Old and Newer Memories Force Obama to Balance Intervention
President Obama was both eloquent and practical on Monday in a speech that showed the complexities facing a president who wants to provide moral leadership globally while being pragmatic about the limits of projecting American military power. It is not an easy blend and one that could disappoint those who want the United States to step in forcefully and immediately whenever massive human-rights abuses occur overseas.
Speaking at the U.S. Holocaust Memorial Museum at a ceremony commemorating the Holocaust, the president vowed to “never forget” what he saw at the Buchenwald death camp when he visited almost three years ago. Looking back, he recalled what he termed “the unhappy record of the State Department and so many officials here in the United States” at the time the Nazis were trying to eradicate Jews from Europe. And, looking ahead, he announced some steps to help future U.S. officials respond more quickly in the face of tyrants killing their own people - new sanctions on Syrian and Iranian companies and individuals using Internet tools against their citizenry. He also pledged to keep U.S. military advisers in Uganda to maintain pressure on Joseph Kony and his Lord’s Resistance Army.
Somber and at times moving in his remarks, Obama listed the genocides that have occurred in more recent years and often caught U.S. policymakers flat-footed and slow to respond: Cambodia, Rwanda, Bosnia, Darfur. “They shock our conscience,” he said. But he also recalled “the bitter truth” that “too often the world has failed to prevent the killing of innocents on a massive scale, and we are haunted by the atrocities that we did not stop and the lives we did not save.” He only has to turn to former President Clinton for sad confirmation.
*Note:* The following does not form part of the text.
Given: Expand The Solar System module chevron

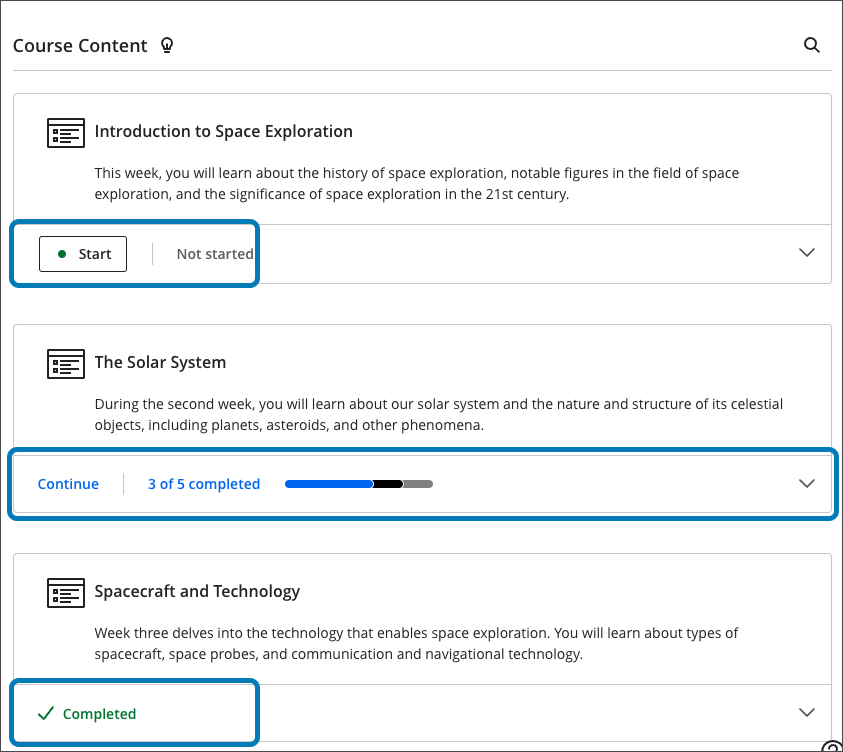Looking at the screenshot, I should pyautogui.click(x=808, y=484).
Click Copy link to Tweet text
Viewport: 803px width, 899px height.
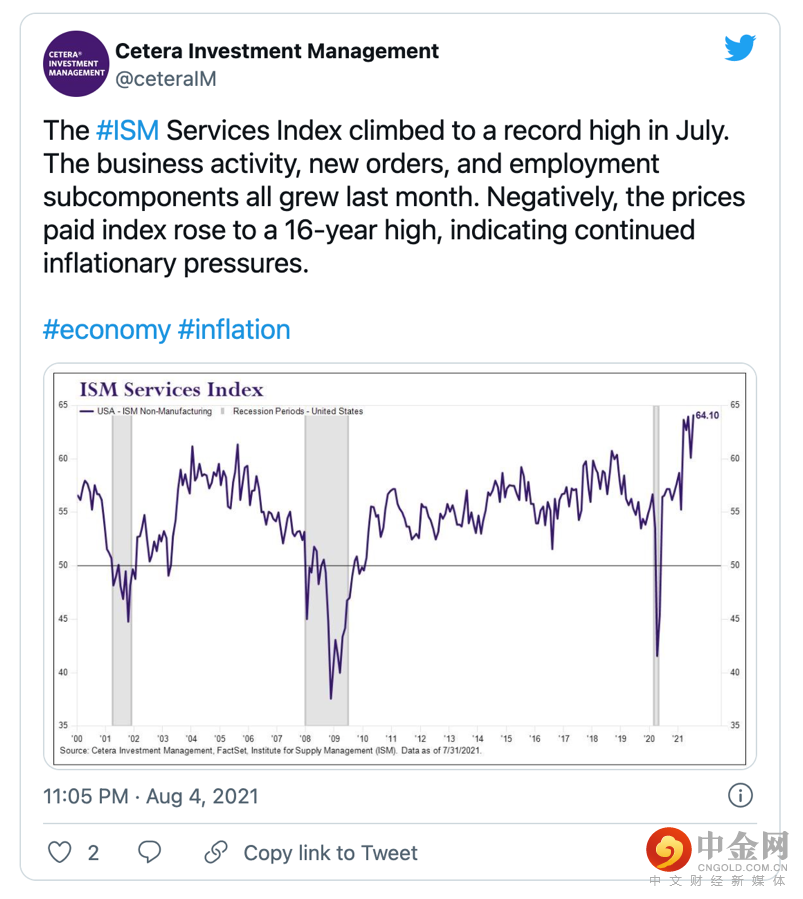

Clinton was president in 1994 when, with incredible speed and unfathomable brutality, up to a million Rwandans - mostly Tutsis — were slaughtered in only 90 days by the Hutus in control. “The killers, armed mostly with machetes and clubs, nonetheless did their work five times as fast as the mechanized gas chambers used by the Nazis,” Clinton said when he visited Rwanda four years later in 1998 to apologize. “All over the world there were people like me sitting in offices, day after day after day, who did not fully appreciate the depth and the speed with which you were being engulfed by this unimaginable terror,” he said.